There are gifts everywhere

There are gifts everywhere November 3, 2017

My writing candle 050917I am still on my retreat in Shropshire, writing like a demon. This morning I left my little apartment and went downstairs to the kitchen for my first cup of tea. As I came back into the stairwell I noticed a crumpled leaf on the floor in the shape of a little frog.

I looked more closely. It was a little frog. I lifted her into the palm of my hand, gently closing my fingers so she wouldn’t jump out, and carried her through the kitchen to set her down in the flowerbed. As we walked, I talked to her. “Hello sweetie! How did you get in here, darling? What a pretty little frog you are. Now don’t try and jump out. Careful, careful. Here you go, here you are my lovely. Off you go.”

She crawled off into the undergrowth, and I came upstairs to drink my cup of tea.

Yesterday I listened to a friend speak of her pain and, rather than turning away, I really heard her. I recognised her experience as something I feel too, in different areas of my own life. I felt tender towards her, and tender towards the tangled parts of myself. I didn’t feel tempted to tell her what to do to stop the pain. I didn’t think, “I’d never let that happen to me.” I saw that we were the same, and that all I could do was witness her, and understand how complicated these things are, and know that there is always hope.

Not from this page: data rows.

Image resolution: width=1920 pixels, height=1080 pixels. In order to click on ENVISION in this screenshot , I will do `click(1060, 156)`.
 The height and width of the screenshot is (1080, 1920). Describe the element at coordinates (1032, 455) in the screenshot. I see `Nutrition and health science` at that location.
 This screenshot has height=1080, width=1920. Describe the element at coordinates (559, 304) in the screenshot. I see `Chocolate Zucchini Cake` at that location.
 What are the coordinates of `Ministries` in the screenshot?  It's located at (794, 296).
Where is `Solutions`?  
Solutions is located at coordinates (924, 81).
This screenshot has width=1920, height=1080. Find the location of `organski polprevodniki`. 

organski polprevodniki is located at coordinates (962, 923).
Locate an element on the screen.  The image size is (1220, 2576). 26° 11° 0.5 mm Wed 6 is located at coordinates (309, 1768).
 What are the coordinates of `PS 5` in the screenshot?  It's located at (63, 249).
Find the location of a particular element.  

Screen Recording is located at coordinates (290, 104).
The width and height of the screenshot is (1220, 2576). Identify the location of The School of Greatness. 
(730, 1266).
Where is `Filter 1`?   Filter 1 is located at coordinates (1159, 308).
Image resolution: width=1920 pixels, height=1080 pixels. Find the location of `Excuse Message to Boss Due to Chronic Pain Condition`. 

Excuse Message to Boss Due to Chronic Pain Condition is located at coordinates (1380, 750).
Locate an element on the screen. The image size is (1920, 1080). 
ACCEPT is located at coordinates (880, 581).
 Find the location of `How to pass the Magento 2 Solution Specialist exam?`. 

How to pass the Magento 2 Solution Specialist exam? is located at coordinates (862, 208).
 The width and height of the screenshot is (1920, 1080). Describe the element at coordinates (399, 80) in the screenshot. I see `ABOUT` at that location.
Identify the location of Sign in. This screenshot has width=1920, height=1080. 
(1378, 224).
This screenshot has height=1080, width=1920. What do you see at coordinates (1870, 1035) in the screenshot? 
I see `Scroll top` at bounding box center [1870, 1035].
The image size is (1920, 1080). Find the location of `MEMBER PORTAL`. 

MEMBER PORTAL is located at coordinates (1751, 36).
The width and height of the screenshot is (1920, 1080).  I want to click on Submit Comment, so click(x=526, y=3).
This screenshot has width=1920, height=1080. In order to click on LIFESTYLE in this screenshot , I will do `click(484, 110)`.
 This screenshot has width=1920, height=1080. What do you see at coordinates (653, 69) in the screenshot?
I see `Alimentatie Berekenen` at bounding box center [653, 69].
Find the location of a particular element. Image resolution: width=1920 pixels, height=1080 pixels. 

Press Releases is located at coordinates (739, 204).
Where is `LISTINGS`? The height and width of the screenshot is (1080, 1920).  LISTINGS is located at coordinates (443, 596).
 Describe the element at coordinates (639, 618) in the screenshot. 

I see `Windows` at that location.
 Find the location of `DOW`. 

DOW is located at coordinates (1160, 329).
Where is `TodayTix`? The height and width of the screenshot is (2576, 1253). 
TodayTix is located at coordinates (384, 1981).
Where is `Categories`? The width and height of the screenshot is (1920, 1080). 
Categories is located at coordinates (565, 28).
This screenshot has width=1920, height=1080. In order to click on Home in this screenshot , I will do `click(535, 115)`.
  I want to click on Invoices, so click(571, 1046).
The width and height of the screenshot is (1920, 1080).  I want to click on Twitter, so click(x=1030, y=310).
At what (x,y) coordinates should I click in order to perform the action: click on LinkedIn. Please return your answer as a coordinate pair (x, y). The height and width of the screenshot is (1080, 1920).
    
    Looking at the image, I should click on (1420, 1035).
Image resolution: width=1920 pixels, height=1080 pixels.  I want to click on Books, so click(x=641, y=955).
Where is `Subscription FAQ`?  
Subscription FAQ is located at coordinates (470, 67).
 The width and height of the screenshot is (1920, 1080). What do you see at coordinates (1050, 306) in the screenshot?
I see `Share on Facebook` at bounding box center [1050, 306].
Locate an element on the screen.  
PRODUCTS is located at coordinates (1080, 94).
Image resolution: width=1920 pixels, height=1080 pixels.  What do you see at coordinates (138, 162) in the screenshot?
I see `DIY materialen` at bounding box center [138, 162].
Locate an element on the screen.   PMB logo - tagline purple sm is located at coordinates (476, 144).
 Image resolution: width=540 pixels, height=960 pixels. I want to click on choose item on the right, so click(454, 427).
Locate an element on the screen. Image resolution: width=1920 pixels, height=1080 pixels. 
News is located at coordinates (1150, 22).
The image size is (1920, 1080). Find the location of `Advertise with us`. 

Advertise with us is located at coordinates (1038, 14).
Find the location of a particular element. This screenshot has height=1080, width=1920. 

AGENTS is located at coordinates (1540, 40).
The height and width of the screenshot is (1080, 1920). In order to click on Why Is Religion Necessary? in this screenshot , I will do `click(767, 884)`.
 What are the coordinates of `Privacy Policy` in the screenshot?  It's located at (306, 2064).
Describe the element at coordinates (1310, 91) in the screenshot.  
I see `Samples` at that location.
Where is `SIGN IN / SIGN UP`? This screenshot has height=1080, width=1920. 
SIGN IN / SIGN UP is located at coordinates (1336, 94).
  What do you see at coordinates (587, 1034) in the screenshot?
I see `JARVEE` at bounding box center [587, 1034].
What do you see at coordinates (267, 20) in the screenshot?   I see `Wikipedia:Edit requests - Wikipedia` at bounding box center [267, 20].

The day before I looked up from my desk to see a squirrel teetering along the telegraph line, his tail wildly flapping like a ribbon in the breeze to keep him steady. He was heading for a huge tree with tangerine and mustard-coloured leaves. A scattering of birds flapped across the sky. He leapt into the air, catching the end of a branch that looked too fragile from here, too flimsy to hold his weight. He swung on it for a second before clambering up and dancing into the tree. I looked up squirrels online, and sometimes they do fall, and my heart broke for the ones who do. I was glad that this one made it, and I watched him as he went about his ordinary day, flying from here to there. What extravagance!

When I feel connected to the Buddha, I am more likely to notice little frogs in stairwells. I am more likely to hear my friends, and to stop writing every so often to enjoy squirrel acrobatics. There are gifts everywhere.

I have been enjoying my nembutsu practice this week, setting aside just five minutes in the mornings and the evenings to sing Namo Amida Bu. I have been using my mala with 54 beads, so every day has contained at least 108 recitations, as suggested in the precepts I took when I became a Priest with the Amida Order. These short practice periods are enough. They are the cracks that let in the light of Amida, and the light dazzles me.